If you download from the Web's sketchier sources, Defender will act, depending on when it identifies a new program as spyware. It can flag some as they download, but others go unnoticed until their installers try to force-feed code into the guts of Windows.

For example, Defender blocked downloads of the Kazaa and BearShare file-sharing programs and the Zango "search assistant." But an instant-messaging program bundling the same Zango software went unnoticed until its setup started. The same happened with a screensaver harboring the "Best Offers Direct" spyware (unlike an earlier Defender release a few months ago). But after a few system scans and reboots, Defender reported the system clean; other anti-spyware tools agreed.

Then, to simulate the stupidest behavior possible, I visited a site advertising pirated copies of computer games and invited it to install a strange ActiveX program in Internet Explorer. This time, Defender first did nothing, then threw up a flurry of dialog boxes as it tried to remove the junk spawned by this download.

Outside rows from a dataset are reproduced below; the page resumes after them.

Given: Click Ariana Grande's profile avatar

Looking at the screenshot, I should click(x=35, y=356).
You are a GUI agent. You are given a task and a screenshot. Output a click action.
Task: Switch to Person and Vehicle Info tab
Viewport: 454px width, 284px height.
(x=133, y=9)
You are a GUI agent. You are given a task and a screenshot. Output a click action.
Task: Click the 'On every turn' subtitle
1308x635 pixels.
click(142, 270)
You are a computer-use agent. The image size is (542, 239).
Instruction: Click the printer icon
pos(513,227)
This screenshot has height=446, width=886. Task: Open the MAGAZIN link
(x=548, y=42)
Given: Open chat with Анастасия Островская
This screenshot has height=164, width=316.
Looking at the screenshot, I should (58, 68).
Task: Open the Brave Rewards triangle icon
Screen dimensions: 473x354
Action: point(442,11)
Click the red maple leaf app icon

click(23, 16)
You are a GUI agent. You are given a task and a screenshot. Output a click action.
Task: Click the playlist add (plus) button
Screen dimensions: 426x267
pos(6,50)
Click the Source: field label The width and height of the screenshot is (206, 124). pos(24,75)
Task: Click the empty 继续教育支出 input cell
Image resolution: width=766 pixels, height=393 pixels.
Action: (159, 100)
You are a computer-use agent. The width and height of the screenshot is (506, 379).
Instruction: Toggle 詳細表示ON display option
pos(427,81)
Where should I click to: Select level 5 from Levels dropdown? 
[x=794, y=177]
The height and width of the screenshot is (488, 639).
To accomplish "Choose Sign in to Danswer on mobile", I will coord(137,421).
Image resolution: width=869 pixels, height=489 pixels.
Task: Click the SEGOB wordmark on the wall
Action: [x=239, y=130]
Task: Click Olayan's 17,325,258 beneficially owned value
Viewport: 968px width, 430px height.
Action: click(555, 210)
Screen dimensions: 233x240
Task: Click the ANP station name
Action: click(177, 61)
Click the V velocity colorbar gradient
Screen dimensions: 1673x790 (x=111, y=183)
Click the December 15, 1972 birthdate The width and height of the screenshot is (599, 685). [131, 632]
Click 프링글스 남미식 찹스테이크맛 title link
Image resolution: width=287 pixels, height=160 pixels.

Restart followed restart as Defender kept finding new instances of this "Look2Me" spyware. Once or twice, it gave a "no unwanted or harmful software detected" verdict even as new ads popped up.

But one of the most popular spyware removers, the usually effective Spybot Search & Destroy, also gave this computer a thumbs-up. Neither that nor any other program I tried could expel this nuisance; after several hours I wiped the hard drive and reinstalled Windows.

You'd be foolish to rely on Windows Defender alone to rid Windows of spyware. But you'd be about as foolish to rely on any other single anti-spyware utility.

Keep a few on hand, but also use your own common sense and switch to safer software-- like the Firefox and Opera Web browsers, which lack the ActiveX feature exploited by the pirated-games site.

Or you could just get a Mac.

Even Windows users who can stay out of trouble on their own can benefit from Defender, however. With the change in its settings outlined above, this program makes it easy to restrain many installers' pushy habits -- for instance, the 11 system-setting changes Yahoo Music Engine's setup makes, most unrelated to playing digital music.

Meanwhile, Defender's Software Explorer (in its Tools screen) offers a helpful view of what's active on your computer. It lists all the programs running now, those that launch at start-up and those that connect to the Internet -- providing not just the usual cryptic file names ("S24EvMon.exe"), but also their full names, their developers' names, whether they belong to Windows, when they were installed and so on. You can shut down or disable most of these programs with one click -- though removing them may take a trip to the Add or Remove Programs control panel.

Microsoft says Windows Defender will be built into Windows Vista, the replacement for XP due this fall; I'd expect to see a finished version of Defender for XP and 2000 by then. But the spyware problem in Windows is a mess now, and Defender can help remedy that. It would be a mistake to ignore it just because of the "Beta" in its name.